--- TASK INPUTS ---

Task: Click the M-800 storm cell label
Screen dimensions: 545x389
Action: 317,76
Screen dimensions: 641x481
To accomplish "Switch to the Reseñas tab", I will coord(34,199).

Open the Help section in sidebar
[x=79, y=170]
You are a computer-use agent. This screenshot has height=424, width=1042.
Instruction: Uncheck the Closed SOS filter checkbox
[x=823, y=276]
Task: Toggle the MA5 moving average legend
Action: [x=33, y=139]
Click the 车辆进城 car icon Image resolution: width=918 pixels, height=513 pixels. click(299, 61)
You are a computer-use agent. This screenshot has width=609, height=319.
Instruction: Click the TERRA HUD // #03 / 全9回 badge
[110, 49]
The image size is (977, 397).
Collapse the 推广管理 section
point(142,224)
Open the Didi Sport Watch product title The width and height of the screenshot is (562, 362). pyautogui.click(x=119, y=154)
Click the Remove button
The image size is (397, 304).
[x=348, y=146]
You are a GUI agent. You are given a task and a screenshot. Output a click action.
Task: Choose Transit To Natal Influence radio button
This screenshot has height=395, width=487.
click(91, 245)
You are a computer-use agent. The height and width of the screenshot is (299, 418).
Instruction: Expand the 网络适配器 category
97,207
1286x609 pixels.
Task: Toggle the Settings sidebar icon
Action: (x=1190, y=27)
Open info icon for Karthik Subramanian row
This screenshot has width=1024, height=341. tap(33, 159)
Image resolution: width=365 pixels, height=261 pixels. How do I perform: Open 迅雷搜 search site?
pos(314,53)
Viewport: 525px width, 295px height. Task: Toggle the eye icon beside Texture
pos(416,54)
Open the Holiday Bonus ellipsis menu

---

**PROBLEM STATEMENT:**
From the data above, output every line exactly.

**SOLUTION TO THIS TASK:**
Task: Click the M-800 storm cell label
Screen dimensions: 545x389
Action: 317,76
Screen dimensions: 641x481
To accomplish "Switch to the Reseñas tab", I will coord(34,199).

Open the Help section in sidebar
[x=79, y=170]
You are a computer-use agent. This screenshot has height=424, width=1042.
Instruction: Uncheck the Closed SOS filter checkbox
[x=823, y=276]
Task: Toggle the MA5 moving average legend
Action: [x=33, y=139]
Click the 车辆进城 car icon Image resolution: width=918 pixels, height=513 pixels. click(299, 61)
You are a computer-use agent. This screenshot has width=609, height=319.
Instruction: Click the TERRA HUD // #03 / 全9回 badge
[110, 49]
The image size is (977, 397).
Collapse the 推广管理 section
point(142,224)
Open the Didi Sport Watch product title The width and height of the screenshot is (562, 362). pyautogui.click(x=119, y=154)
Click the Remove button
The image size is (397, 304).
[x=348, y=146]
You are a GUI agent. You are given a task and a screenshot. Output a click action.
Task: Choose Transit To Natal Influence radio button
This screenshot has height=395, width=487.
click(91, 245)
You are a computer-use agent. The height and width of the screenshot is (299, 418).
Instruction: Expand the 网络适配器 category
97,207
1286x609 pixels.
Task: Toggle the Settings sidebar icon
Action: (x=1190, y=27)
Open info icon for Karthik Subramanian row
This screenshot has width=1024, height=341. tap(33, 159)
Image resolution: width=365 pixels, height=261 pixels. How do I perform: Open 迅雷搜 search site?
pos(314,53)
Viewport: 525px width, 295px height. Task: Toggle the eye icon beside Texture
pos(416,54)
Open the Holiday Bonus ellipsis menu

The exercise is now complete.